▸ **Document text**
━━━━━━━━━━━━━━━━━━━━

Birmingham town mark: the anchor — used unchanged since 1773.

The Date Letter System

Birmingham changed its date letter every July (1 July, originally — the practice has evolved). Each cycle runs through letters of the alphabet, with the shield shape, letter style and case all changing at the start of the next cycle. As with London, that combination of letter, shield and font is what dates a Birmingham piece exactly. The same letter recurs every 25 years (Birmingham used a 25-letter cycle for much of its history) so the shield style is critical.

━━━━━━━━━━━━━━━━━━━━

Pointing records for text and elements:
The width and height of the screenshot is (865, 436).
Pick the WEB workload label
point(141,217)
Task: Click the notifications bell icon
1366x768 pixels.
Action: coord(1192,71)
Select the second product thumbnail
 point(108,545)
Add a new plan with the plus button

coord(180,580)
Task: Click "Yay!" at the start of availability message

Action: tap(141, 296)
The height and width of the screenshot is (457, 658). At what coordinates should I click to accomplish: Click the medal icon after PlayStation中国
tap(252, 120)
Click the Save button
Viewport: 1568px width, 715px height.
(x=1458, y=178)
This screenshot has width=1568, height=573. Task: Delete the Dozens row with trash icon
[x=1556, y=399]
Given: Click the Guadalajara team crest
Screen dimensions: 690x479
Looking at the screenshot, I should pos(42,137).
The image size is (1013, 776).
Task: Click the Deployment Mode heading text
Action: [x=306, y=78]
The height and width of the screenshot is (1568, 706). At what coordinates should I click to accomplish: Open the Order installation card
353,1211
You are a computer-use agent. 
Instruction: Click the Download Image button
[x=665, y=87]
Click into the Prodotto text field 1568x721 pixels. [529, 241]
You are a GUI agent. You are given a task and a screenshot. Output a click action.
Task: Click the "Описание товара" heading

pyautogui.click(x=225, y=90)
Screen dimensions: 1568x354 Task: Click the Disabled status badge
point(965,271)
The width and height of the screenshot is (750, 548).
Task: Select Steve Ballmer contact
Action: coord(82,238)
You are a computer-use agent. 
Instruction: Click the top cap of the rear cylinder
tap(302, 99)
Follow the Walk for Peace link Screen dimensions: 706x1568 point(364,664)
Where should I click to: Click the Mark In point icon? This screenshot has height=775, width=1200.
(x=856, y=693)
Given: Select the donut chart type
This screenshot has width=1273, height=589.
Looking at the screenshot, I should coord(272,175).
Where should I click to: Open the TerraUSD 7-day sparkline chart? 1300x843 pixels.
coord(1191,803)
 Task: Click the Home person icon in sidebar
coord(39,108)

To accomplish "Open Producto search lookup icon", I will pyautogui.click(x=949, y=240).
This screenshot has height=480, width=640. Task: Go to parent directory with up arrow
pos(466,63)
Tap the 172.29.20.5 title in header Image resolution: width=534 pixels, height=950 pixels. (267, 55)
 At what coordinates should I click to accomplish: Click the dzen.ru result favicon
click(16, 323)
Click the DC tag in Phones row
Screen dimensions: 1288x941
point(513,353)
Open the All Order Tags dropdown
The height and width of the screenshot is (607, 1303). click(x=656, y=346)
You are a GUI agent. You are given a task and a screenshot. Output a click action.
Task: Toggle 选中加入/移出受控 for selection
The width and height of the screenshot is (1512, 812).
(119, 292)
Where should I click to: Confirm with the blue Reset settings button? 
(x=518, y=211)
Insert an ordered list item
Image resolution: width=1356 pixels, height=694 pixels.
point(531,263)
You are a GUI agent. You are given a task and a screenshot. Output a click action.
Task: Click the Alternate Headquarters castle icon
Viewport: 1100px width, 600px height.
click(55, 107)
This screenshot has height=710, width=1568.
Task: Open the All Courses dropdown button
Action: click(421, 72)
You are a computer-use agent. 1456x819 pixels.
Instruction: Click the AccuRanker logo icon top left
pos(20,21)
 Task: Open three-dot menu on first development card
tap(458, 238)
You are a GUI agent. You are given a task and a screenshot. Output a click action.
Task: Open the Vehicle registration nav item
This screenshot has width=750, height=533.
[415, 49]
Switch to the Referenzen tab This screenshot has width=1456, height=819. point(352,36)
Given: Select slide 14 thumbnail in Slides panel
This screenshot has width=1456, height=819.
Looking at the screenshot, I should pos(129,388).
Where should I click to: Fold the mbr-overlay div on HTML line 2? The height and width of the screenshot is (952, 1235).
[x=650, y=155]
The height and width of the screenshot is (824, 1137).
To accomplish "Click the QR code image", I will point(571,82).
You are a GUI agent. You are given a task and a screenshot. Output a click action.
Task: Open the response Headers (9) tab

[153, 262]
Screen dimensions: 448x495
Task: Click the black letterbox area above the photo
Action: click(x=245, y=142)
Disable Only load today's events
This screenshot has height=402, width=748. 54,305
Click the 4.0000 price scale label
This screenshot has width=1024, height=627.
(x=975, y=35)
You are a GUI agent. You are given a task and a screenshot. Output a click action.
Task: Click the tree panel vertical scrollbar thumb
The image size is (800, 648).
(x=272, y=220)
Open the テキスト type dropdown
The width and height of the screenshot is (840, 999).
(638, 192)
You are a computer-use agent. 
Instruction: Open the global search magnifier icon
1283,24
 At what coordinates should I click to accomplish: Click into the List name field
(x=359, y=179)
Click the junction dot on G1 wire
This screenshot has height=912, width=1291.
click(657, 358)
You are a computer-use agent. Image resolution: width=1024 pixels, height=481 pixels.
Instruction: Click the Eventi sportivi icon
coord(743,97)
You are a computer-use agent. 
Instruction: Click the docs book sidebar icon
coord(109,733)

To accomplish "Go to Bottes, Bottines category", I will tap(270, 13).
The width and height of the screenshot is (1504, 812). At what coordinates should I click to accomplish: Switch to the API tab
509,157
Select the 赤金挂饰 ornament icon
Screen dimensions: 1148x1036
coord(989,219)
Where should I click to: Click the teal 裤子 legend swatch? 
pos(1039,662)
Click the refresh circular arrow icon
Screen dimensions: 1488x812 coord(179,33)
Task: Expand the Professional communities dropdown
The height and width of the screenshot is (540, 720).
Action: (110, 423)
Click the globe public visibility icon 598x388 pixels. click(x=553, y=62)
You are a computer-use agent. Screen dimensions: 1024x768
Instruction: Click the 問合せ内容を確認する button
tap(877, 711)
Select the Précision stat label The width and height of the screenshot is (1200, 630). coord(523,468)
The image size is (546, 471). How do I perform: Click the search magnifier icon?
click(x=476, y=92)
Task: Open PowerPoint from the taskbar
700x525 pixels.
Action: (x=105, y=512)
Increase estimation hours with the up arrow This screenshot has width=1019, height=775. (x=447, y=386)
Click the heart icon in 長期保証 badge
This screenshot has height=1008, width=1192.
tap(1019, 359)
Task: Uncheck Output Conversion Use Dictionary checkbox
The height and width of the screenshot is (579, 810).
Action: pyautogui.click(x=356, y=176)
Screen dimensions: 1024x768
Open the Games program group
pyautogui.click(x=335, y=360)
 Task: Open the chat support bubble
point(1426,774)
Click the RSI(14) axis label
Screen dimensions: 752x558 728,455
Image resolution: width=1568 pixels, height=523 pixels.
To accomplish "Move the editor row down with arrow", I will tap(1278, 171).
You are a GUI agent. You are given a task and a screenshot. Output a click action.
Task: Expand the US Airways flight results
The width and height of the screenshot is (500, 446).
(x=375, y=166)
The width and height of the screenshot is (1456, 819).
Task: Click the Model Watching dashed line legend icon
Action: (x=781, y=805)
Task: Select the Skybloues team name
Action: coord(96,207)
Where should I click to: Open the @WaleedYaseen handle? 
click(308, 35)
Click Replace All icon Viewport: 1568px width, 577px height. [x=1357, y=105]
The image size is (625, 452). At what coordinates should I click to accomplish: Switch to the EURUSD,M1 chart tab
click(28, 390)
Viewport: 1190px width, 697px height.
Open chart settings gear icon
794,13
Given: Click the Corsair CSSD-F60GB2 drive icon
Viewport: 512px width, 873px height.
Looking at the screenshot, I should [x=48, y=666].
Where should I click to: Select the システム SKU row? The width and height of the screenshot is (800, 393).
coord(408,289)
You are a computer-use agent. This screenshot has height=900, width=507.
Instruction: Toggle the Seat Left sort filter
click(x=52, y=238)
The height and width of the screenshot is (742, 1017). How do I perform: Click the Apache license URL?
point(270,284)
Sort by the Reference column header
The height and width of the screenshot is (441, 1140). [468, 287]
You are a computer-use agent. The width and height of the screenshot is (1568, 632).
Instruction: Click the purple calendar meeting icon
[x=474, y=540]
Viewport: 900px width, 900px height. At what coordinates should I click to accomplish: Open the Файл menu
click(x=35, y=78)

━━━━━━━━━━━━━━━━━━━━

▸ **Required tasks**
1 – In the Birmingham hallmark text, write out everything from "Birmingham changed its" down to "style is critical.", substituting "escutcheon" for "shield" wherever it occurs.
2 – According to the Birmingham hallmark text, why is the shield style critical when dating a piece?

▸ **Exercise solutions**
1 –
Birmingham changed its date letter every July (1 July, originally — the practice has evolved). Each cycle runs through letters of the alphabet, with the escutcheon shape, letter style and case all changing at the start of the next cycle. As with London, that combination of letter, escutcheon and font is what dates a Birmingham piece exactly. The same letter recurs every 25 years (Birmingham used a 25-letter cycle for much of its history) so the escutcheon style is critical.

2 – The same date letter recurs every 25 years, because Birmingham used a 25-letter cycle for much of its history, so the letter alone does not identify the year. The combination of letter, shield and font is what dates a Birmingham piece exactly.